(Beginning of DATA FOR ANALYSIS)

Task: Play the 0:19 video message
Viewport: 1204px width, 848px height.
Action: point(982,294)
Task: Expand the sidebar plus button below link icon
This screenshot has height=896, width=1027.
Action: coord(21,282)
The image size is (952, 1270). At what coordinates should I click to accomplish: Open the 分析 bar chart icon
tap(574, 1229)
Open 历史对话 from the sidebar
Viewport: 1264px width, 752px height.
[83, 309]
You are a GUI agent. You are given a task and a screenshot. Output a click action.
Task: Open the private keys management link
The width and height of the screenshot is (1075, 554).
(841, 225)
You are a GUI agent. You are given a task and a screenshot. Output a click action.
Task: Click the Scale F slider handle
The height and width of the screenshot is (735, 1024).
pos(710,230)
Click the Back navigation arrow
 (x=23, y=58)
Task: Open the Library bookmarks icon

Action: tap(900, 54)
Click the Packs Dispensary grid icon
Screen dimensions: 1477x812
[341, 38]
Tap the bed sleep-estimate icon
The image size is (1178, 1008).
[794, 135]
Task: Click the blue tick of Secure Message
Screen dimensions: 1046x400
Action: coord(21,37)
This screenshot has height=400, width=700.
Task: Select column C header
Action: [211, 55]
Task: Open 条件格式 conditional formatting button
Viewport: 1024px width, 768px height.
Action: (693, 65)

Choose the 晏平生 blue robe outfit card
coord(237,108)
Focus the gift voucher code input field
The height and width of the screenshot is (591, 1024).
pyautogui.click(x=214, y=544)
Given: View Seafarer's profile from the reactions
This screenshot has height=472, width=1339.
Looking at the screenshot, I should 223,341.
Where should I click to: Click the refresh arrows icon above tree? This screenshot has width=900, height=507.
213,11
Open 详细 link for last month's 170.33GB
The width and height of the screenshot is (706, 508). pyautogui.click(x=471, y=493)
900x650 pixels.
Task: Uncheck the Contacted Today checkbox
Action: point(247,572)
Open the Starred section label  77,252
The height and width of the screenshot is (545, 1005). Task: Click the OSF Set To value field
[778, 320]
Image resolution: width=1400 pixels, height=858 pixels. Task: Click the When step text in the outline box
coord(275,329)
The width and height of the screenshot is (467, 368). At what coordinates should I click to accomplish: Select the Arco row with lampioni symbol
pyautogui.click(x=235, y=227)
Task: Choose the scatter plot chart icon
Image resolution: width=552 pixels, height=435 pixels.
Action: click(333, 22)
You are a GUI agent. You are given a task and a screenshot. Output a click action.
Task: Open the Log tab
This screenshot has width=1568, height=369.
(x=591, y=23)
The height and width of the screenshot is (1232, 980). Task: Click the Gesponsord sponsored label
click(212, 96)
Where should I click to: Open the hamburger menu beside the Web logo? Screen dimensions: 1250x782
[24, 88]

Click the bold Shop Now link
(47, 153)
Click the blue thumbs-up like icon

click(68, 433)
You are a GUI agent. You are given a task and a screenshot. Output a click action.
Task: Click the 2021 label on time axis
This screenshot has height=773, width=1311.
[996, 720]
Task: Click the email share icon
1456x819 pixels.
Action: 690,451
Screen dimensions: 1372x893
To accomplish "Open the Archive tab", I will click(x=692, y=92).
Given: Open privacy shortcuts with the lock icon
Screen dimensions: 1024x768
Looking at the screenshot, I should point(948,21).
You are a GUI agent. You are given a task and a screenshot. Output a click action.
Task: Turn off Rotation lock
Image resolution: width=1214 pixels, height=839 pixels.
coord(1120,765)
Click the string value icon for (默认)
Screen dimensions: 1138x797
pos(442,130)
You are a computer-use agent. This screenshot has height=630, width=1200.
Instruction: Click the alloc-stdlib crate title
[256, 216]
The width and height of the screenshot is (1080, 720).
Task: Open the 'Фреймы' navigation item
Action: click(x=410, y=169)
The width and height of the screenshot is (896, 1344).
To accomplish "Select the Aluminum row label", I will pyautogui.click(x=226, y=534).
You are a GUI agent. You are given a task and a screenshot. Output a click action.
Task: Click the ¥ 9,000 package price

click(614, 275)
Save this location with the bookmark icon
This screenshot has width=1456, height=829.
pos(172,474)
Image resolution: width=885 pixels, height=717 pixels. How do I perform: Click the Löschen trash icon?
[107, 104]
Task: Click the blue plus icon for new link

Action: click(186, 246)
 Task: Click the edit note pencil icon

(End of DATA FOR ANALYSIS)

- _TASK STATEMENT_
Only an exact retyping of the full data will do.

- _TASK RESPONSE_
Task: Play the 0:19 video message
Viewport: 1204px width, 848px height.
Action: point(982,294)
Task: Expand the sidebar plus button below link icon
This screenshot has height=896, width=1027.
Action: coord(21,282)
The image size is (952, 1270). At what coordinates should I click to accomplish: Open the 分析 bar chart icon
tap(574, 1229)
Open 历史对话 from the sidebar
Viewport: 1264px width, 752px height.
[83, 309]
You are a GUI agent. You are given a task and a screenshot. Output a click action.
Task: Open the private keys management link
The width and height of the screenshot is (1075, 554).
(841, 225)
You are a GUI agent. You are given a task and a screenshot. Output a click action.
Task: Click the Scale F slider handle
The height and width of the screenshot is (735, 1024).
pos(710,230)
Click the Back navigation arrow
 (x=23, y=58)
Task: Open the Library bookmarks icon

Action: tap(900, 54)
Click the Packs Dispensary grid icon
Screen dimensions: 1477x812
[341, 38]
Tap the bed sleep-estimate icon
The image size is (1178, 1008).
[794, 135]
Task: Click the blue tick of Secure Message
Screen dimensions: 1046x400
Action: coord(21,37)
This screenshot has height=400, width=700.
Task: Select column C header
Action: [211, 55]
Task: Open 条件格式 conditional formatting button
Viewport: 1024px width, 768px height.
Action: (693, 65)

Choose the 晏平生 blue robe outfit card
coord(237,108)
Focus the gift voucher code input field
The height and width of the screenshot is (591, 1024).
pyautogui.click(x=214, y=544)
Given: View Seafarer's profile from the reactions
This screenshot has height=472, width=1339.
Looking at the screenshot, I should 223,341.
Where should I click to: Click the refresh arrows icon above tree? This screenshot has width=900, height=507.
213,11
Open 详细 link for last month's 170.33GB
The width and height of the screenshot is (706, 508). pyautogui.click(x=471, y=493)
900x650 pixels.
Task: Uncheck the Contacted Today checkbox
Action: point(247,572)
Open the Starred section label  77,252
The height and width of the screenshot is (545, 1005). Task: Click the OSF Set To value field
[778, 320]
Image resolution: width=1400 pixels, height=858 pixels. Task: Click the When step text in the outline box
coord(275,329)
The width and height of the screenshot is (467, 368). At what coordinates should I click to accomplish: Select the Arco row with lampioni symbol
pyautogui.click(x=235, y=227)
Task: Choose the scatter plot chart icon
Image resolution: width=552 pixels, height=435 pixels.
Action: click(333, 22)
You are a GUI agent. You are given a task and a screenshot. Output a click action.
Task: Open the Log tab
This screenshot has width=1568, height=369.
(x=591, y=23)
The height and width of the screenshot is (1232, 980). Task: Click the Gesponsord sponsored label
click(212, 96)
Where should I click to: Open the hamburger menu beside the Web logo? Screen dimensions: 1250x782
[24, 88]

Click the bold Shop Now link
(47, 153)
Click the blue thumbs-up like icon

click(68, 433)
You are a GUI agent. You are given a task and a screenshot. Output a click action.
Task: Click the 2021 label on time axis
This screenshot has height=773, width=1311.
[996, 720]
Task: Click the email share icon
1456x819 pixels.
Action: 690,451
Screen dimensions: 1372x893
To accomplish "Open the Archive tab", I will click(x=692, y=92).
Given: Open privacy shortcuts with the lock icon
Screen dimensions: 1024x768
Looking at the screenshot, I should point(948,21).
You are a GUI agent. You are given a task and a screenshot. Output a click action.
Task: Turn off Rotation lock
Image resolution: width=1214 pixels, height=839 pixels.
coord(1120,765)
Click the string value icon for (默认)
Screen dimensions: 1138x797
pos(442,130)
You are a computer-use agent. This screenshot has height=630, width=1200.
Instruction: Click the alloc-stdlib crate title
[256, 216]
The width and height of the screenshot is (1080, 720).
Task: Open the 'Фреймы' navigation item
Action: click(x=410, y=169)
The width and height of the screenshot is (896, 1344).
To accomplish "Select the Aluminum row label", I will pyautogui.click(x=226, y=534).
You are a GUI agent. You are given a task and a screenshot. Output a click action.
Task: Click the ¥ 9,000 package price

click(614, 275)
Save this location with the bookmark icon
This screenshot has width=1456, height=829.
pos(172,474)
Image resolution: width=885 pixels, height=717 pixels. How do I perform: Click the Löschen trash icon?
[107, 104]
Task: Click the blue plus icon for new link

Action: click(186, 246)
 Task: Click the edit note pencil icon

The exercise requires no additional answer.